## Challenge
Reproduce the data between the lines holding "Click the ::1 IPv6 loopback address" and "Open the mariadb.com", inclusive, requests included, and add -144 to every number in the answers, both the coordinates and the image dimensions. Omit the pictures from your answer.

## Entries supplied

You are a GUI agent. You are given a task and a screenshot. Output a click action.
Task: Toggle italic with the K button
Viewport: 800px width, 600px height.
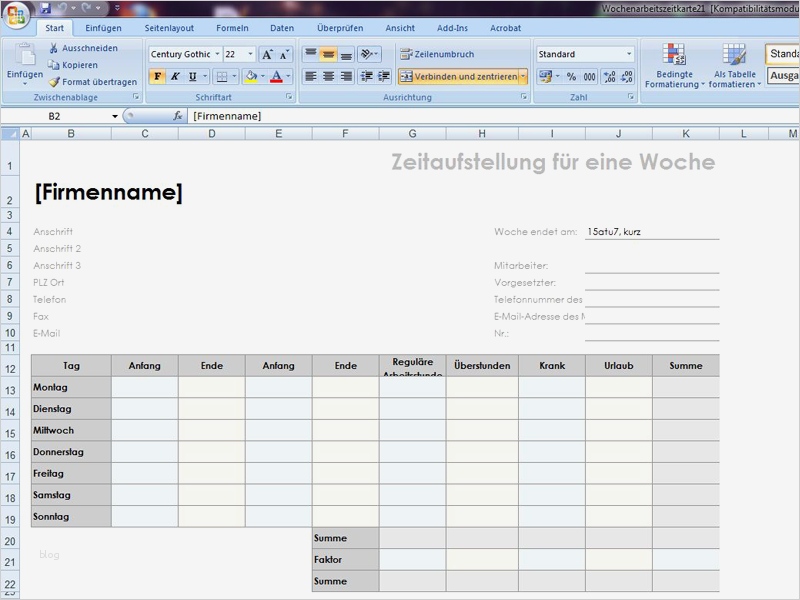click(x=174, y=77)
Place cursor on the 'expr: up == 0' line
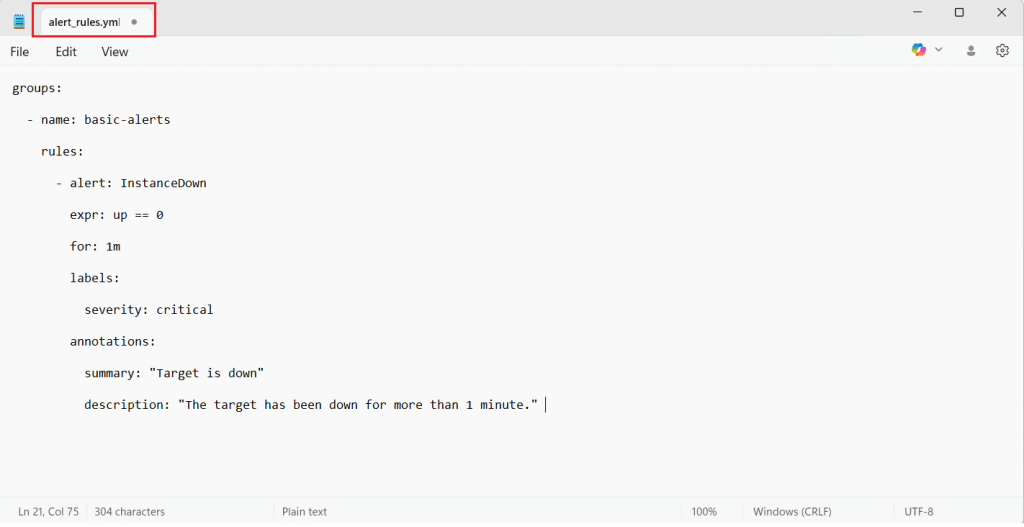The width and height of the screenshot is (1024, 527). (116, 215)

--

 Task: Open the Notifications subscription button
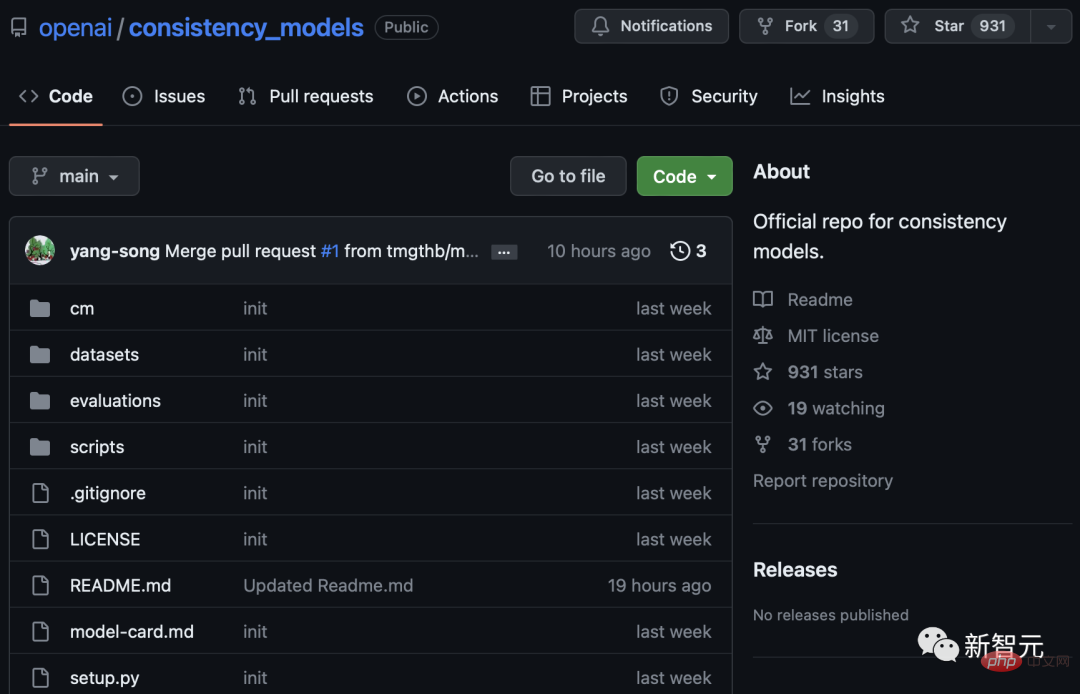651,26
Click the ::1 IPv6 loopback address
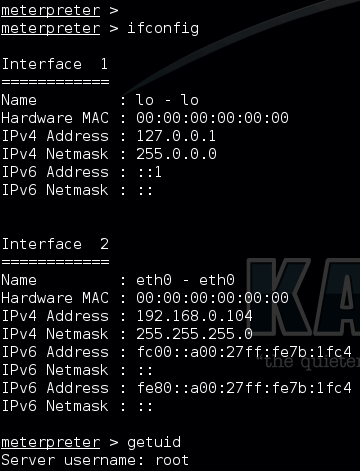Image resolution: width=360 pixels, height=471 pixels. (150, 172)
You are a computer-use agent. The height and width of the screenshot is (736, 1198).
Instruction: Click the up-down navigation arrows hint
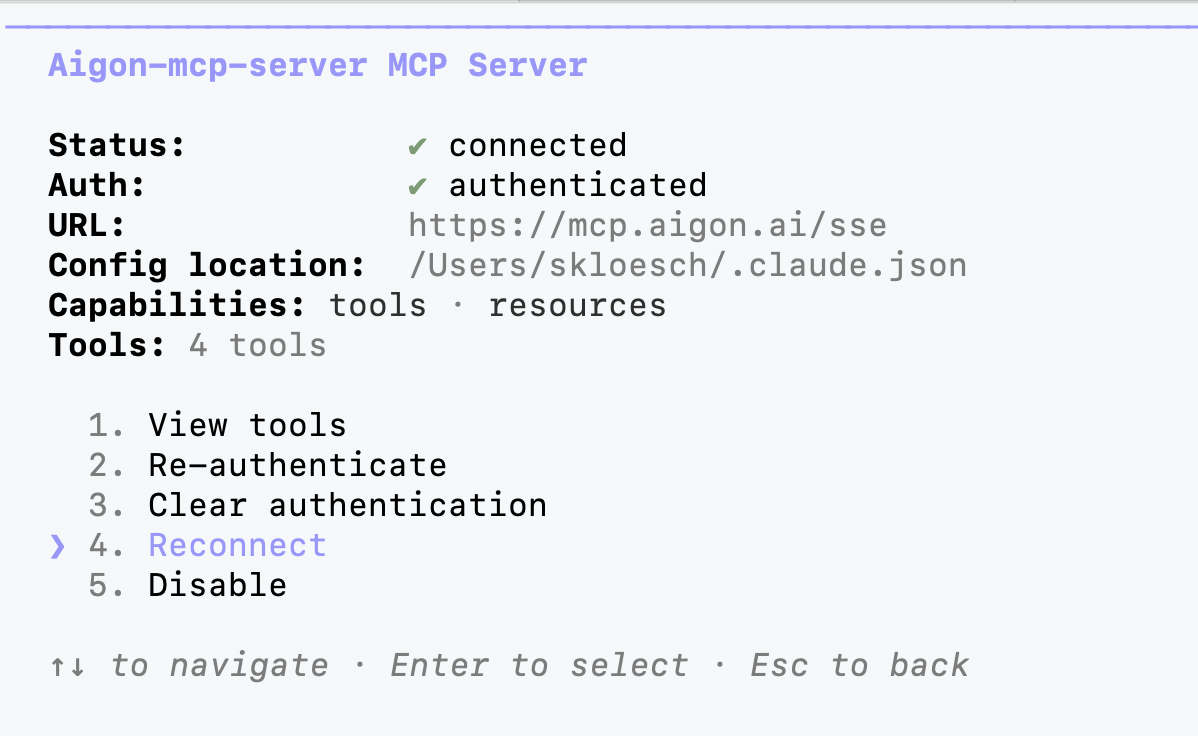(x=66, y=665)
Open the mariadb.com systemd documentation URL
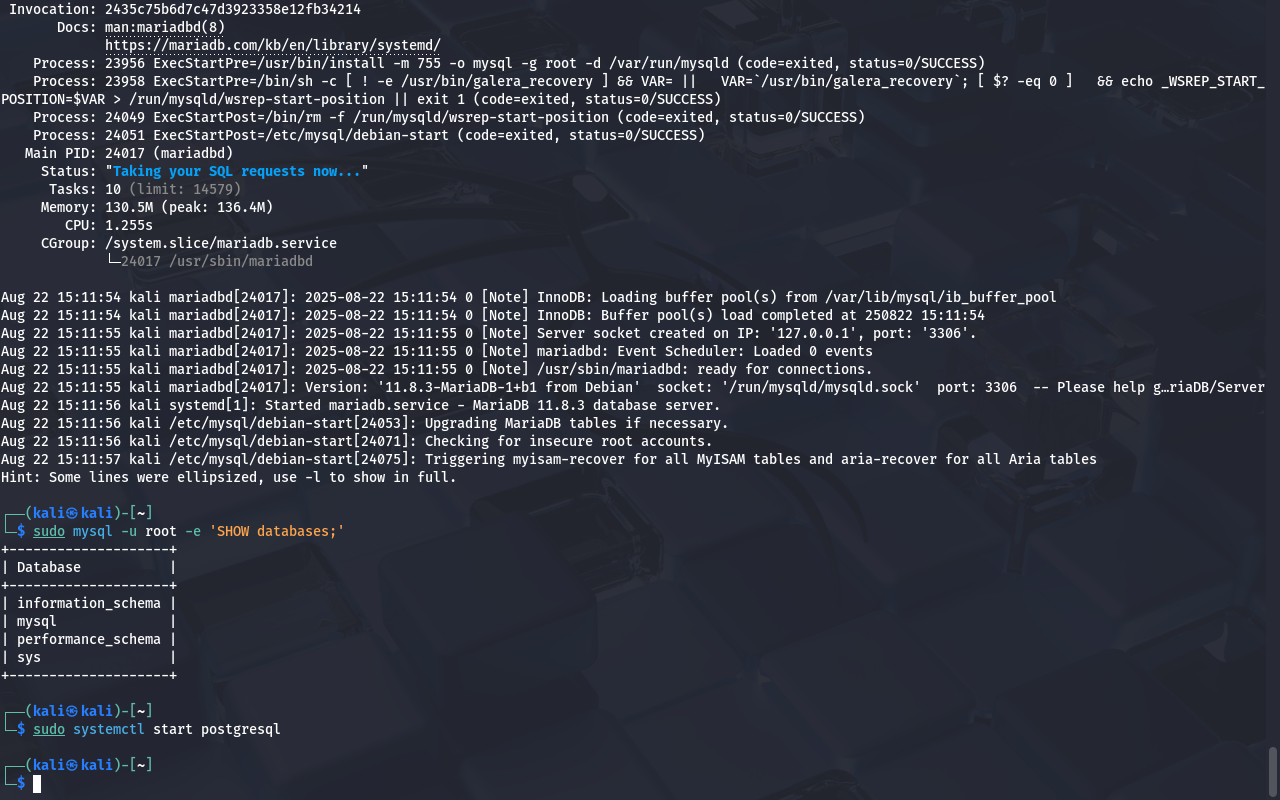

---

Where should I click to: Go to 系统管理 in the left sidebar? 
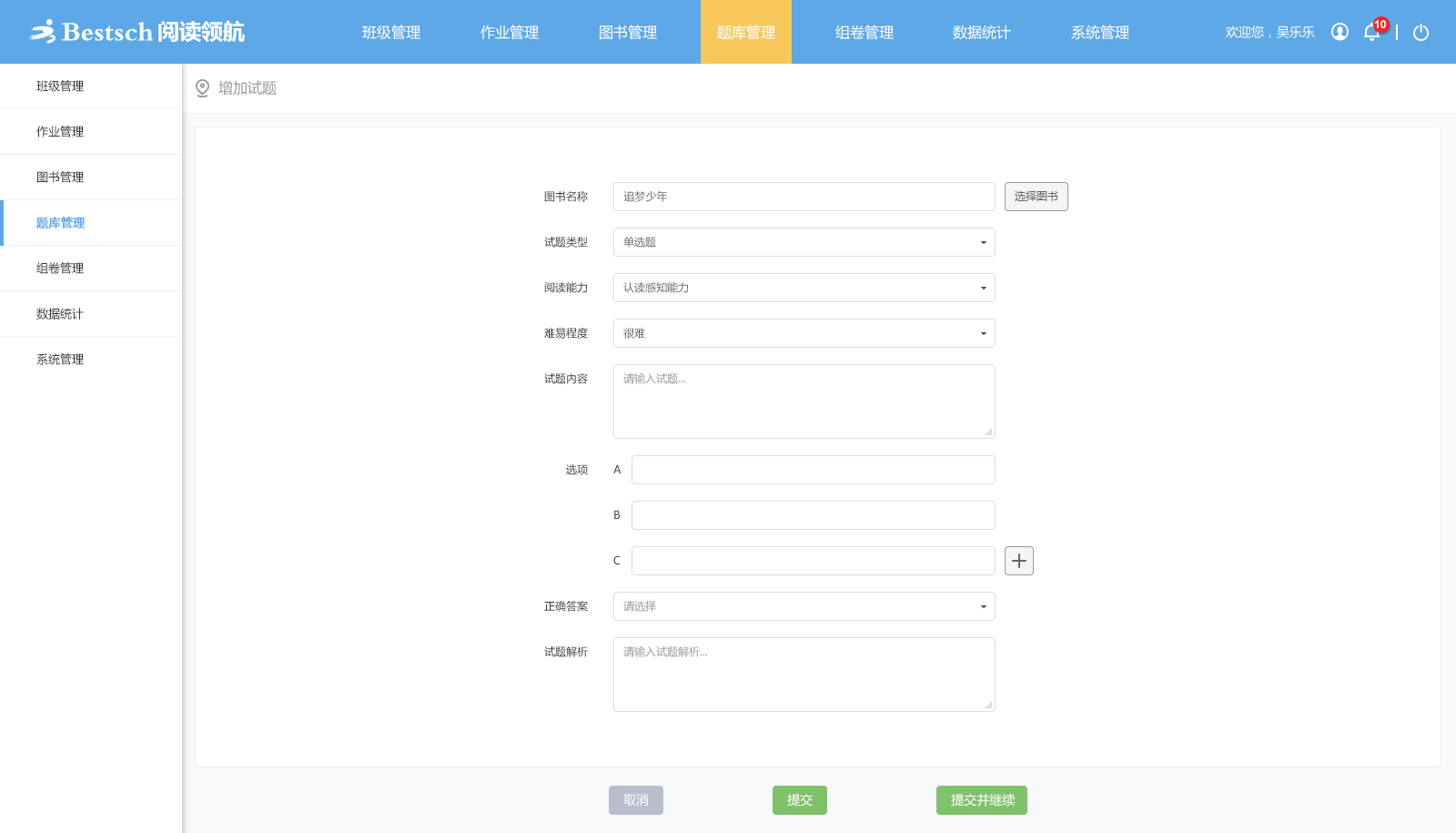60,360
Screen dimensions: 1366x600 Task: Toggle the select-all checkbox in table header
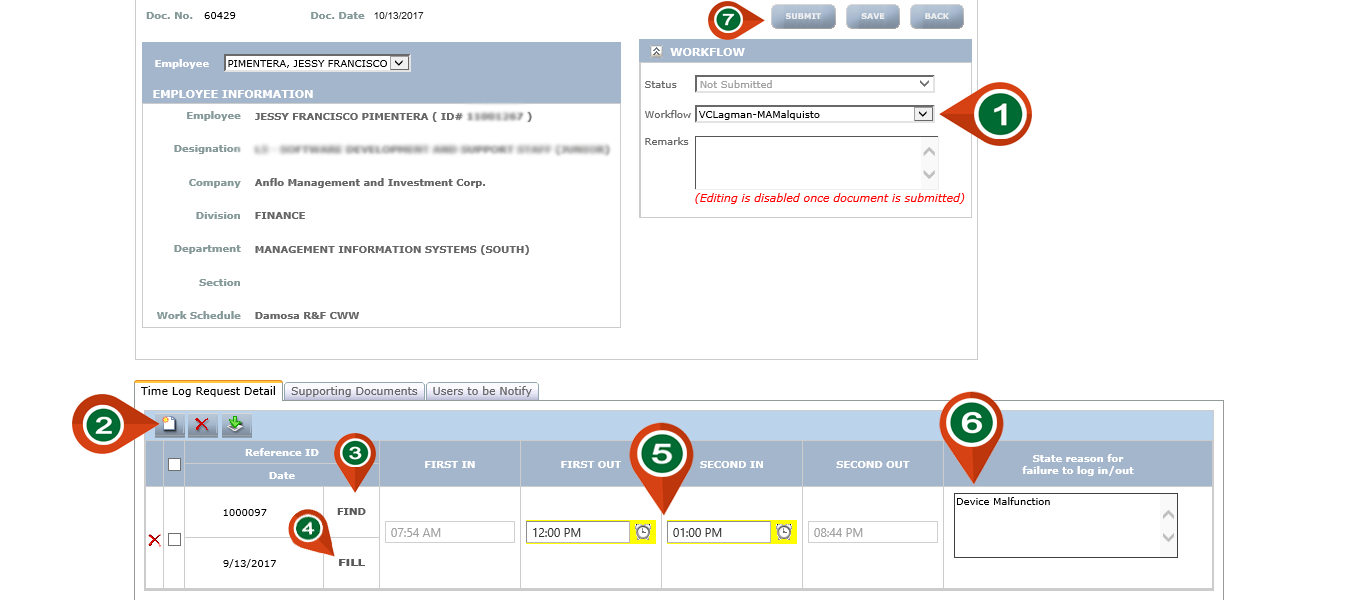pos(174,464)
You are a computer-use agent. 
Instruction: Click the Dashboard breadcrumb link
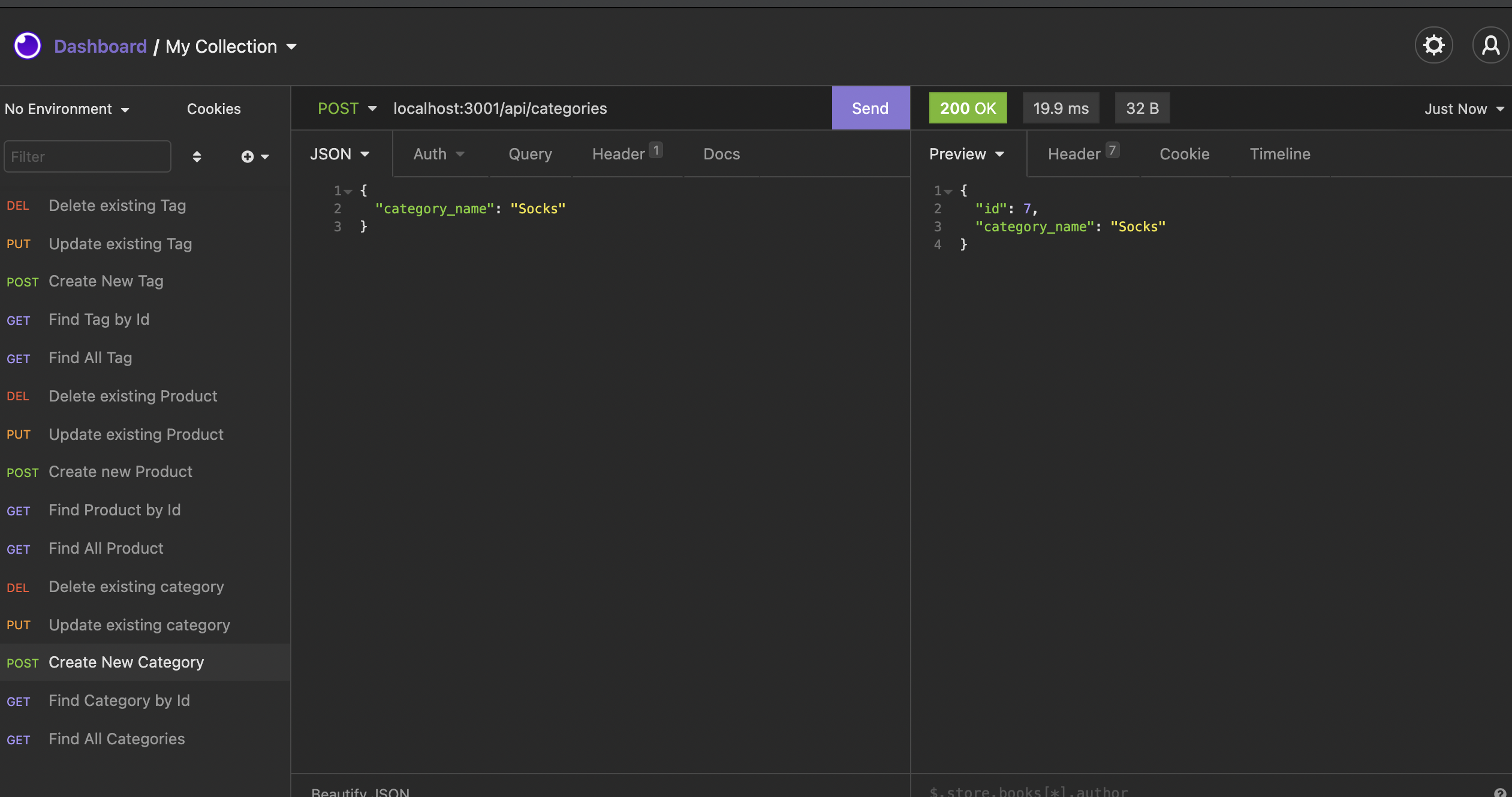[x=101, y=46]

## Exercise result
Click the ::1 IPv6 loopback address
Image resolution: width=216 pixels, height=327 pixels. (6, 28)
You are a computer-use agent. The height and width of the screenshot is (736, 1198).
Instruction: Click the up-down navigation arrows hint
(x=-78, y=521)
Open the mariadb.com systemd documentation URL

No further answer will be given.